ベルモットからの電話を切り、梓への連絡も終わらせた。後は雅への連絡だけか…そう思いながらも家に帰る。荷物を置き携帯を出し入れてみる。それでも『気を付けてくださいね?』何て顔文字付で返事は返ってくる。何に気を付けるのかと問うと雅は組織からの電話だったことに対してだと返ってきた。

「全く…心配性だな…」

そう思いながらも電話を掛ける。仕事以外で掛ける事は無く、今回が初めてだった。

―――・・…2コール…3コール…なかなか出ない相手にこれ程まで緊張する事は無かった。

『もしもし?』

やっと出た受話器から聞こえる雅のその声は少しだけいつもより高く聞こえた。

「僕だ。」

そのひと言が上ずってしまっていないか不安になる。落ち着けと言い聞かせながらも会話は繋がって行った。

『あ…お疲れ様です。
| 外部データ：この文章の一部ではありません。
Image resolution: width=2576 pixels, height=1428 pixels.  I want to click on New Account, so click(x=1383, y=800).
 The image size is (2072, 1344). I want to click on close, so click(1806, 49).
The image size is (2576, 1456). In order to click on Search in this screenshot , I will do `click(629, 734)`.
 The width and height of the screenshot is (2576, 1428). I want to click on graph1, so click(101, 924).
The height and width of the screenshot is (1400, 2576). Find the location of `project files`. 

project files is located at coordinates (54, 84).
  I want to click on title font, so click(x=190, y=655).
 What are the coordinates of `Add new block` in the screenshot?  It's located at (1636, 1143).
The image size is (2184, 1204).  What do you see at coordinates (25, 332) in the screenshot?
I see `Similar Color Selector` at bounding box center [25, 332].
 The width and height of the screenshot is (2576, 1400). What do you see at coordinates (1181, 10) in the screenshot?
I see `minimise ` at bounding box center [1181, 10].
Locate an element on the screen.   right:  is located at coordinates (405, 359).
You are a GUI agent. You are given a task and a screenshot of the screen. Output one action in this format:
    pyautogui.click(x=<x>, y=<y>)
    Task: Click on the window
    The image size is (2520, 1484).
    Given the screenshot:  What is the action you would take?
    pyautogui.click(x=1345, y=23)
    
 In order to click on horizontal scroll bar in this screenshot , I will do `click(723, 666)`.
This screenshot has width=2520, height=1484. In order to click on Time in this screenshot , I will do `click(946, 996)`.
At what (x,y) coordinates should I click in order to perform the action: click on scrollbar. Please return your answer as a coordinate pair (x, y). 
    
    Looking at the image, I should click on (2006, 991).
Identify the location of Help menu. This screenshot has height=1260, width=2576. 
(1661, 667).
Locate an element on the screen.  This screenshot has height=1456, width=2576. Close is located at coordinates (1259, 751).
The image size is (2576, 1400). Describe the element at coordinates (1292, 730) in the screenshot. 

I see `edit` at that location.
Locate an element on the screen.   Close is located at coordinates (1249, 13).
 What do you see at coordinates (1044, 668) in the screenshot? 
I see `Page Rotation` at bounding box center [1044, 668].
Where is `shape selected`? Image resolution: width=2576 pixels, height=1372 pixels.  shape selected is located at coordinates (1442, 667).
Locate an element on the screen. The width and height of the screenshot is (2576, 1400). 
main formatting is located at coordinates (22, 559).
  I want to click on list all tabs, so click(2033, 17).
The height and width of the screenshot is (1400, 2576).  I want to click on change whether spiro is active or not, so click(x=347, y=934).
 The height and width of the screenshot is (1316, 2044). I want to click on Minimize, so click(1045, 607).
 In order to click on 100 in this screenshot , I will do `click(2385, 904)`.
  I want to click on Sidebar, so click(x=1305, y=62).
どうしました?』
「クス…敬語でなくてもいいのに」
『え…?』
「恋人との会話に敬語、使わなくてもいいと思うけど?」
『…こ…恋…ッッ?』
「何をそんなに驚く?違うのか?」
『ち…違いません…』
「だろう?」
『…うん、それで…どんなご用件でしょうか』

ご用件って…明らかに電話口の雅は正座して携帯を両手で持ち、顔は真っ赤になっているだろう…そんな光景を想像したらおかしくなってきた。

「クスクス、そんなに固くなる必要あるのか?」
『あの…』
「特に用はない。ただ、明日は電話やメールを貰っても返せないかもしれないから、その伝えだけだよ」
『…そっか…明日会うんだね…』
「誰と…とは聞かないんだな」
『だって…組織の人でしょ?』
「僕はまだ明日、組織の奴と会うとはひと言も言ってないはずなんだが?」
『…ッ……そか…』
「フッ…・・ベルモットだよ。だから返事は返せない…」
『うん…解った。』

余りにあっさりとした返事と理解にあっけにとられたのは言うまでもない。それどころか少し位はベルモットという言葉に嫉妬してほしいという気持ちすら生まれた。

「それじゃぁ…」
『あ…降谷さん!』
「なんだ?」

やっぱり嫉妬していたのか?と思った時だ。

『…おやすみなさい!!』

突然言われたそのひと言。しかし嬉しさは一気に切られた電話で笑いに変わってしまった。

「言い逃げとはね…」

そう呟いて降谷も又ピッと切った。